**TEXTE PRÉSENTÉ**.
_ _ _ _
Or, l'expérience est essentiellement constituée par les données
de la conscience et des sens,
du sens interne et du sens externe. Il s'ensuit donc qu'au regard des empiristes
nous n'avons aucune idée, nous ne formons aucun jugement que nous n'en
ayons auparavant trouvé le modèle dans quelque fait de la conscience
ou dans quelque impression des sens. Dans l'histoire de la philosophie,
l'empirisme a subi une évolution qui l'a amené, par des raffinements
successifs, du matérialisme objectiviste
le plus grossier au phénoménisme subjectif
le plus quintessencié
A l'origine, en effet, l'empirisme admet
que nous ne connaissons rien en dehors des données des sens. Or, les sens
n'atteignent que des corps. Nous ne connaissons
rien que des corps et il n'y a rien qui ne soit exclusivement matériel.
Bien plus, Epicure admet que ce sont des résidus
matériels des corps, des sortes de pellicules atomiques qu'il nomme eidôla,
qui pénètrent réellement dans cet assemblage d'atomes ronds et glissants
qu'est notre âme. Ces eidôla a sont nos
idées mêmes, nos connaissances. Ainsi non seulement nous ne connaissons
rien qui ne soit corps, mais nos connaissances elles-mêmes sont des corps.
C'est bien le matérialisme le plus objectif
qu'on puisse rencontrer, puisque la connaissance elle-même est un objet,
et un objet matériel.
_ _ _ _
**EXTRAIT DE DONNÉES**.
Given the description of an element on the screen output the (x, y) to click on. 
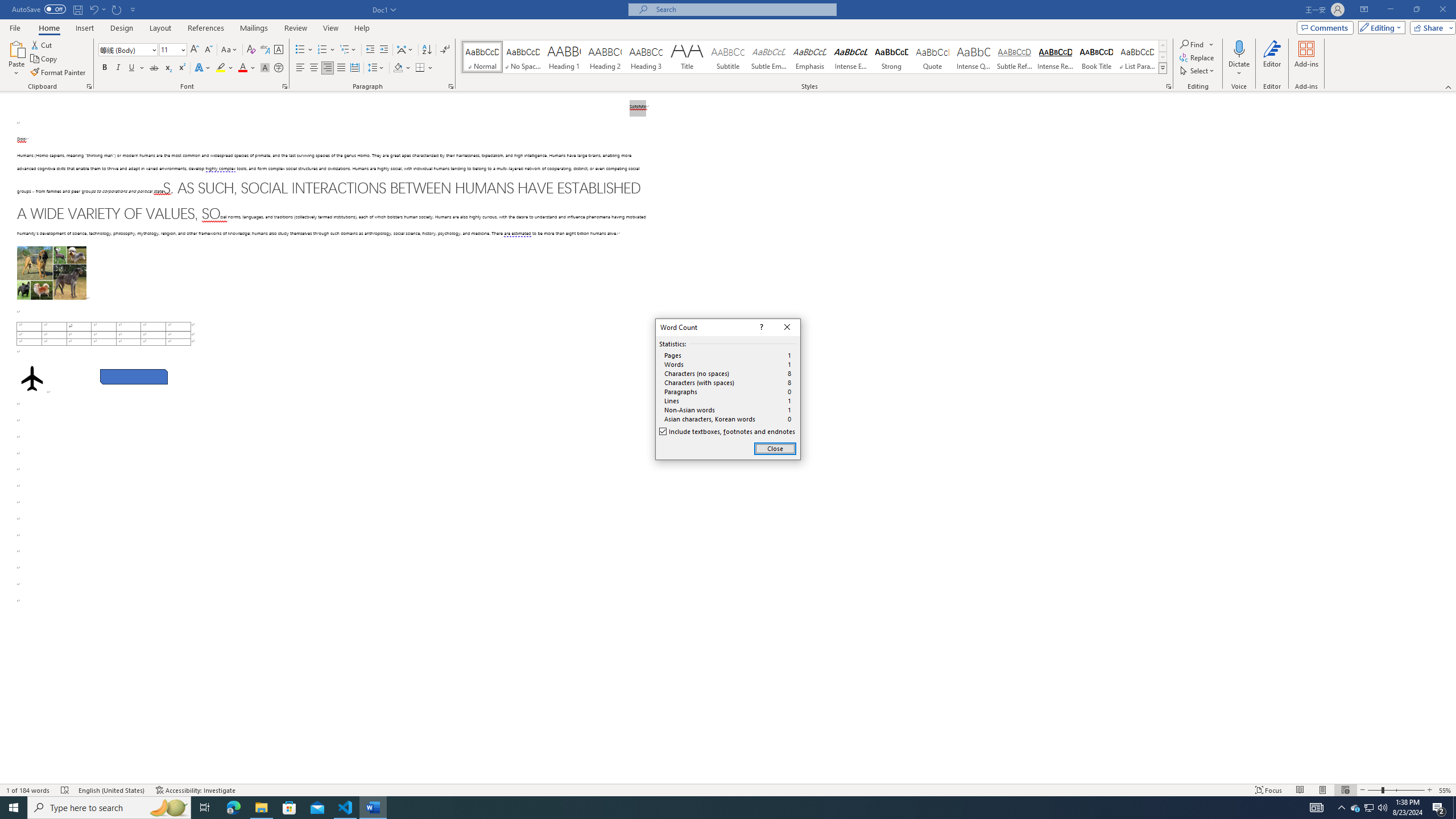
AutomationID: QuickStylesGallery (814, 56)
Heading 1 (564, 56)
Given the description of an element on the screen output the (x, y) to click on. 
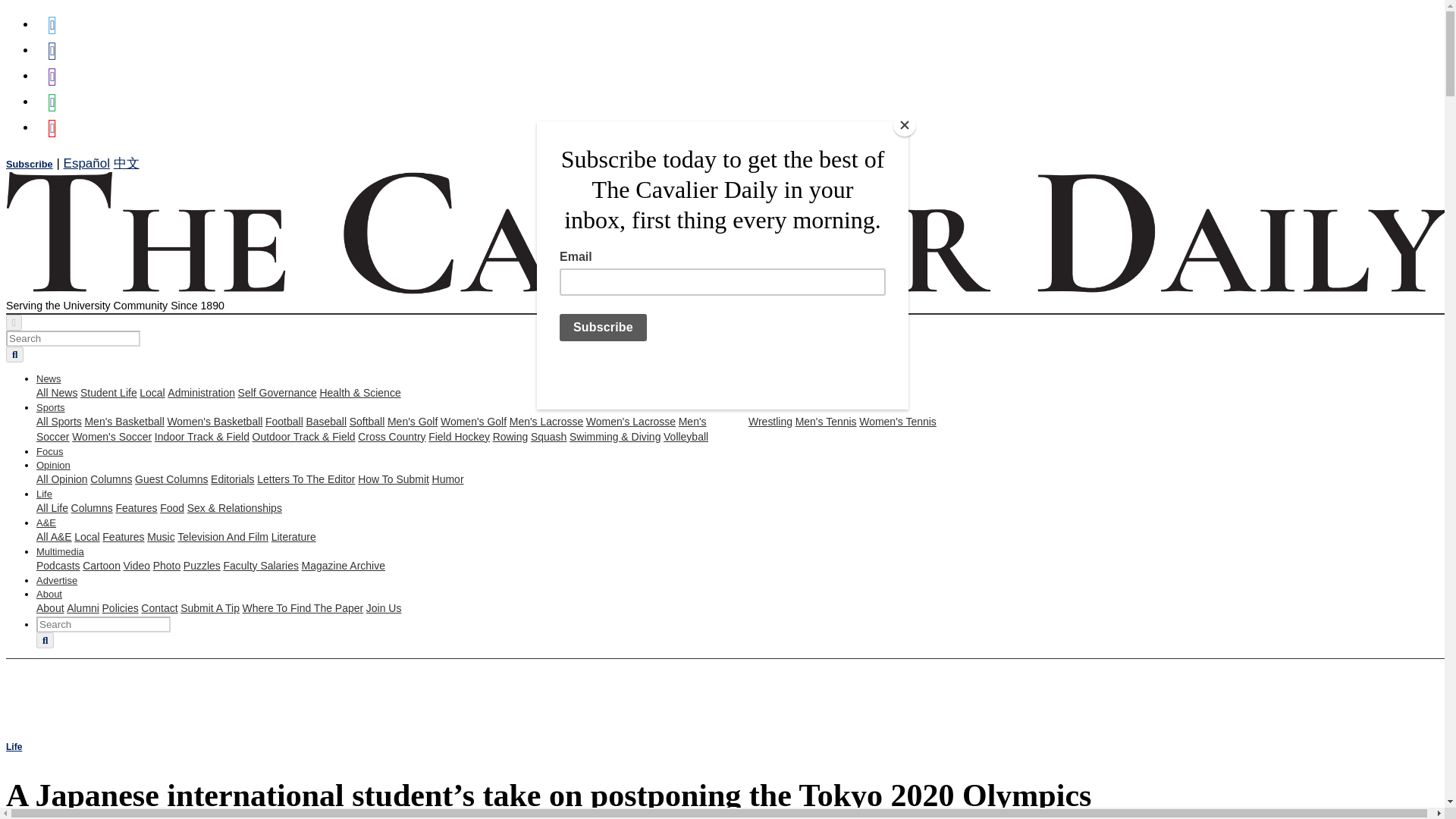
Student Life (108, 392)
Squash (548, 436)
Men'S Golf (412, 421)
Women'S Soccer (111, 436)
Wrestling (770, 421)
Baseball (325, 421)
Local (151, 392)
All Sports (58, 421)
All News (56, 392)
Sports (50, 407)
Men'S Soccer (371, 429)
Rowing (510, 436)
Women'S Lacrosse (630, 421)
Focus (49, 451)
Men'S Lacrosse (546, 421)
Given the description of an element on the screen output the (x, y) to click on. 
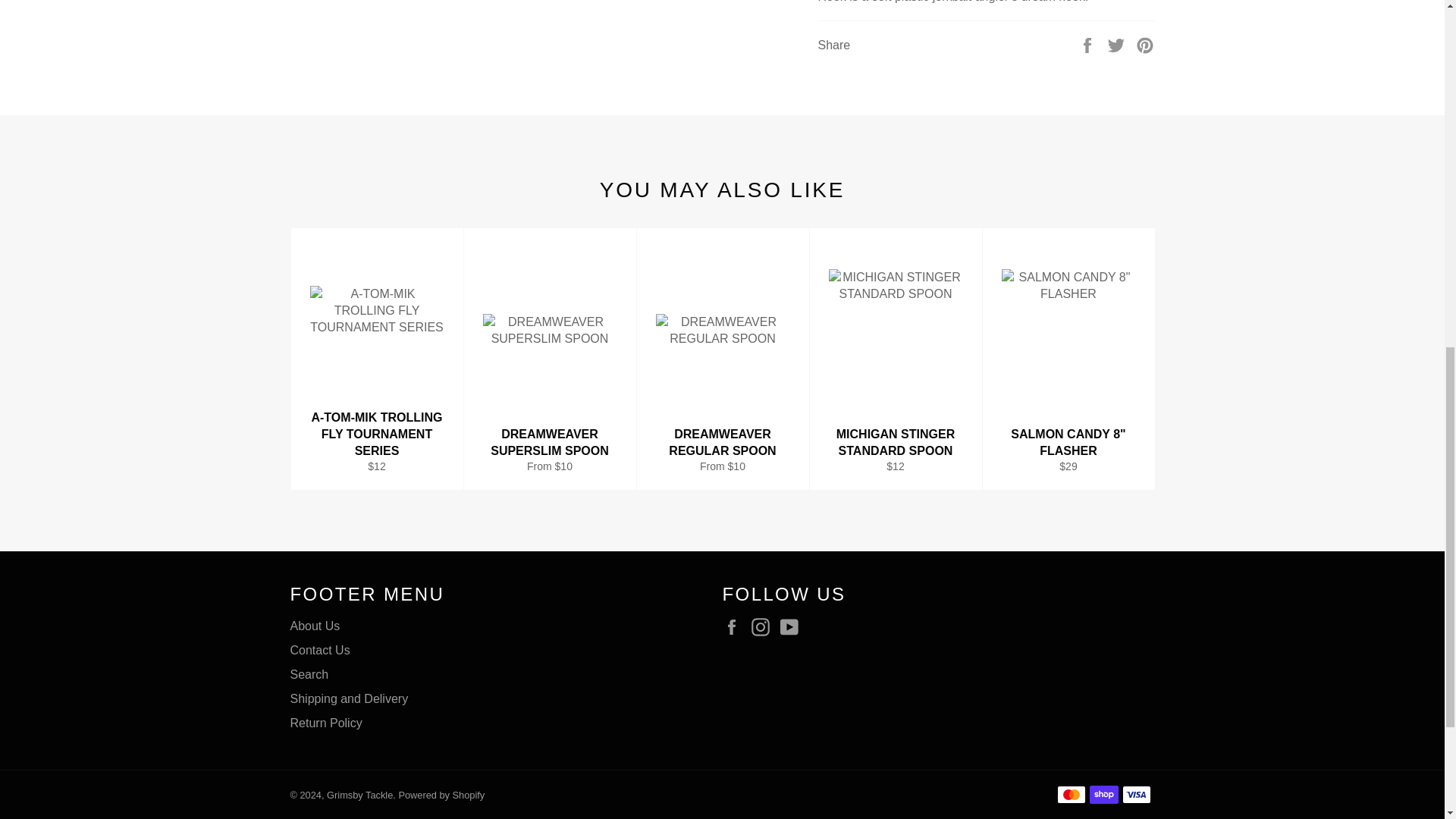
Pin on Pinterest (1144, 43)
Tweet on Twitter (1117, 43)
Grimsby Tackle on Facebook (735, 627)
Grimsby Tackle on YouTube (793, 627)
Share on Facebook (1088, 43)
Grimsby Tackle on Instagram (764, 627)
Given the description of an element on the screen output the (x, y) to click on. 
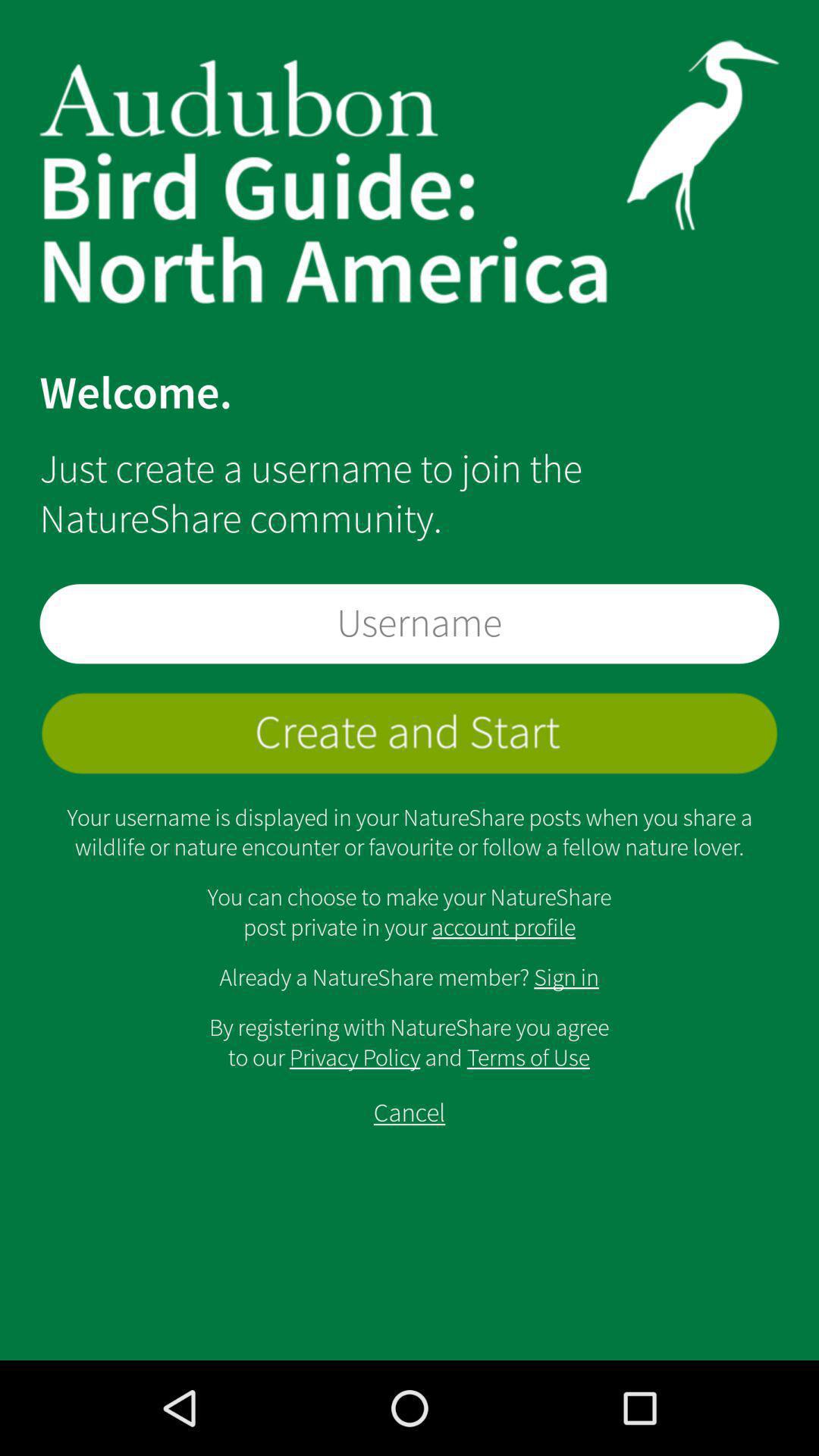
create account (409, 733)
Given the description of an element on the screen output the (x, y) to click on. 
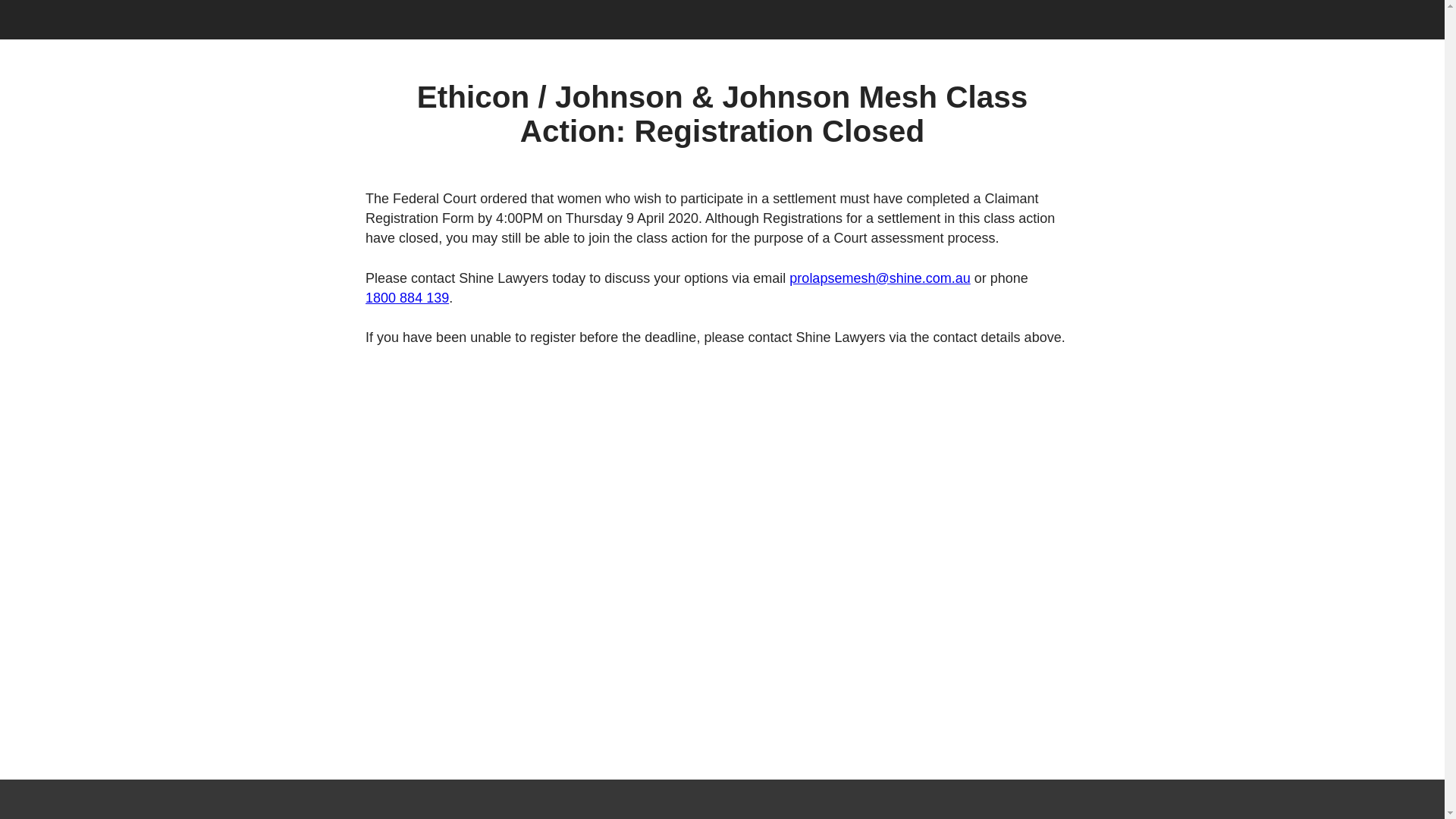
prolapsemesh@shine.com.au Element type: text (879, 277)
1800 884 139 Element type: text (406, 297)
Given the description of an element on the screen output the (x, y) to click on. 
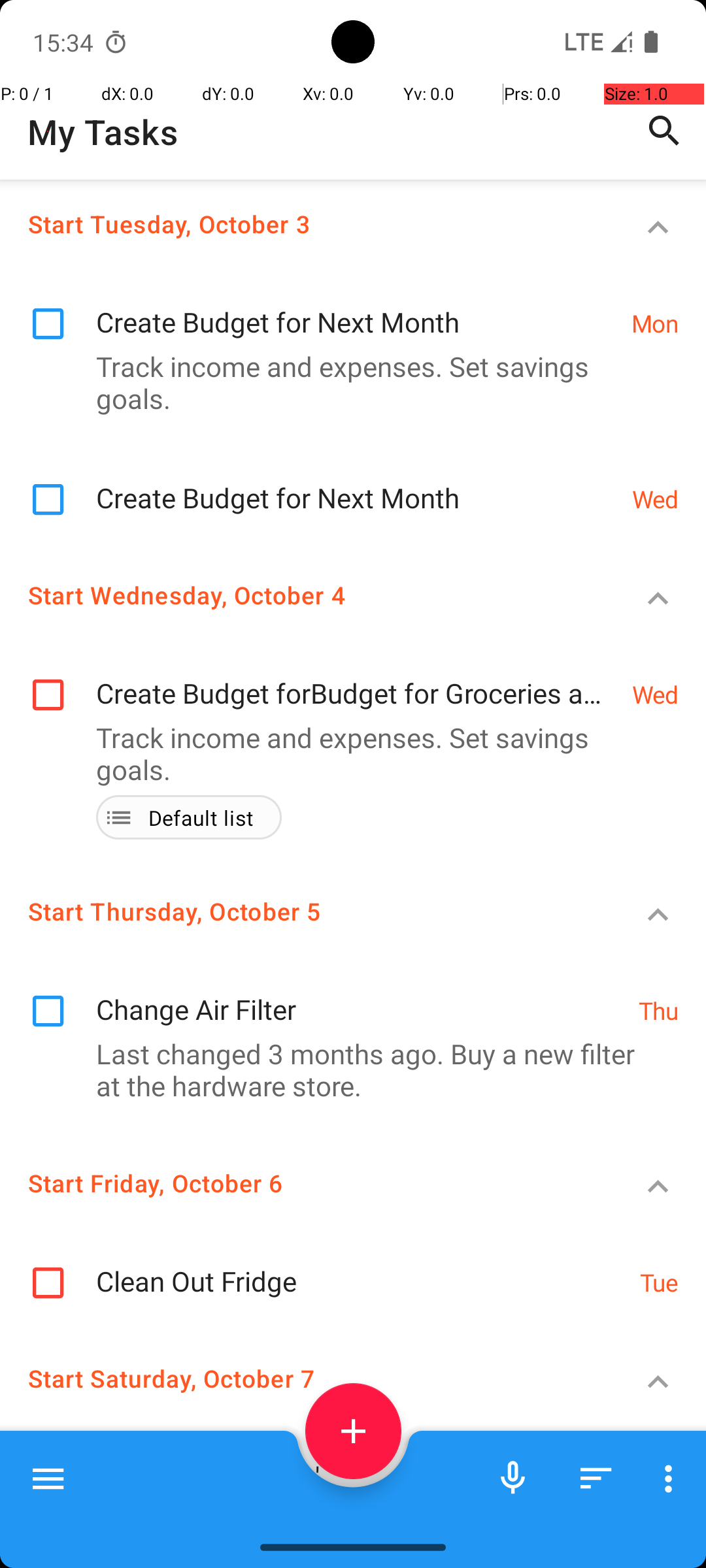
Start Tuesday, October 3 Element type: android.widget.TextView (304, 223)
Start Wednesday, October 4 Element type: android.widget.TextView (304, 594)
Start Thursday, October 5 Element type: android.widget.TextView (304, 910)
Start Friday, October 6 Element type: android.widget.TextView (304, 1182)
Start Saturday, October 7 Element type: android.widget.TextView (304, 1378)
Track income and expenses. Set savings goals. Element type: android.widget.TextView (346, 381)
Create Budget forBudget for Groceries and Utilities Next Month Element type: android.widget.TextView (357, 678)
Last changed 3 months ago. Buy a new filter at the hardware store. Element type: android.widget.TextView (346, 1069)
Given the description of an element on the screen output the (x, y) to click on. 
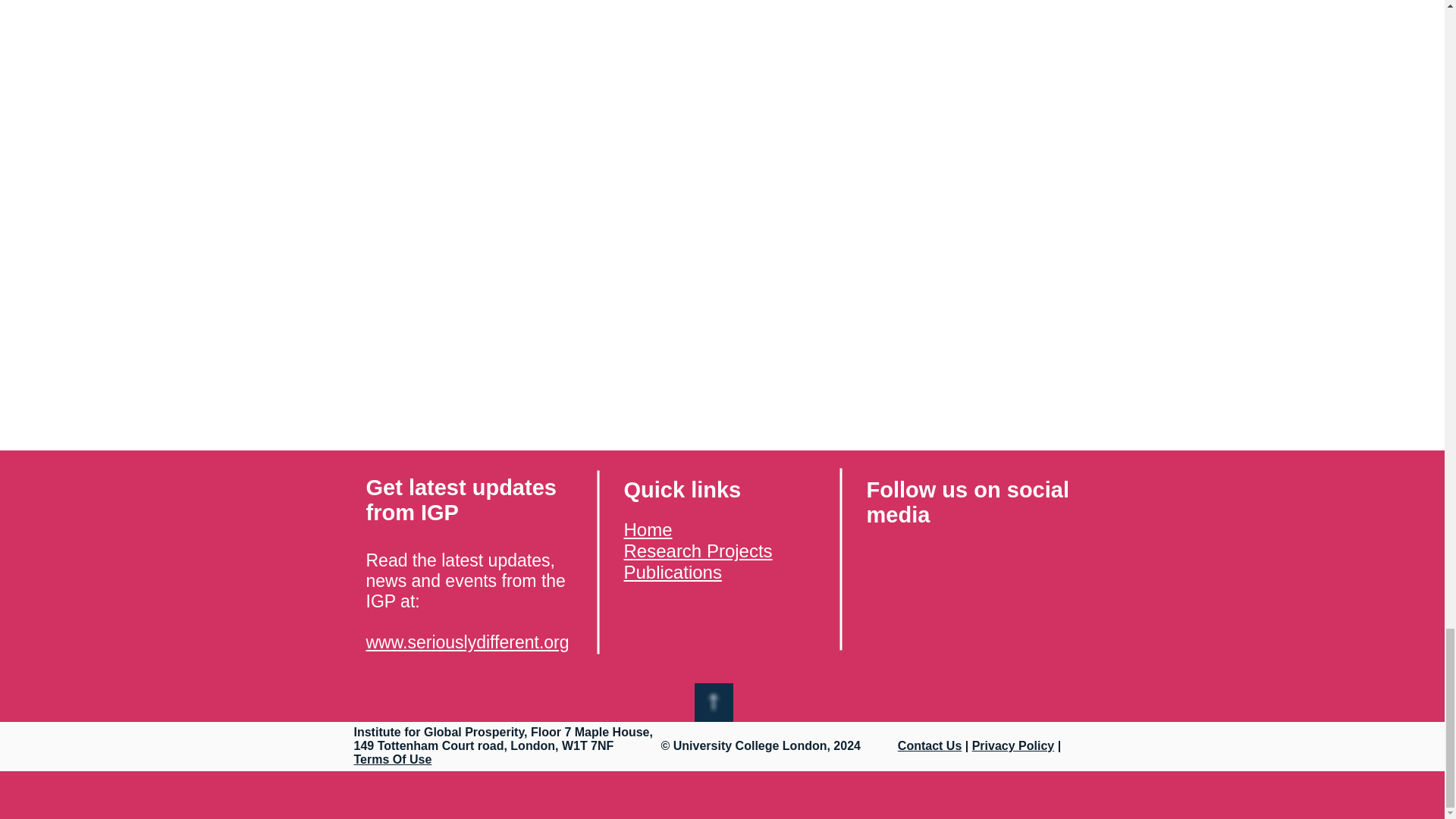
Publications (671, 571)
www.seriouslydifferent.org (467, 641)
Research Projects (697, 550)
Home (647, 529)
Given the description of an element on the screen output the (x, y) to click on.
_ _ _ _
**CONSIGNES**.
• A. Dressez la liste des noms de doctrines terminés en « -isme » que contient le texte sur l'empirisme, en citant chacun une seule fois.
• B. Dans le texte sur l'empirisme, quel nom Epicure donne-t-il aux pellicules atomiques ?
• C. Reproduisez fidèlement le passage du texte sur l'empirisme qui va de « Bien plus, Epicure » jusqu'à « un objet matériel. ».

**CORRIGÉ DES EXERCICES**.
• A. empirisme, matérialisme, phénoménisme

• B. Il les nomme eidôla.

• C.
Bien plus, Epicure admet que ce sont des résidus
matériels des corps, des sortes de pellicules atomiques qu'il nomme eidôla,
qui pénètrent réellement dans cet assemblage d'atomes ronds et glissants
qu'est notre âme. Ces eidôla a sont nos
idées mêmes, nos connaissances. Ainsi non seulement nous ne connaissons
rien qui ne soit corps, mais nos connaissances elles-mêmes sont des corps.
C'est bien le matérialisme le plus objectif
qu'on puisse rencontrer, puisque la connaissance elle-même est un objet,
et un objet matériel.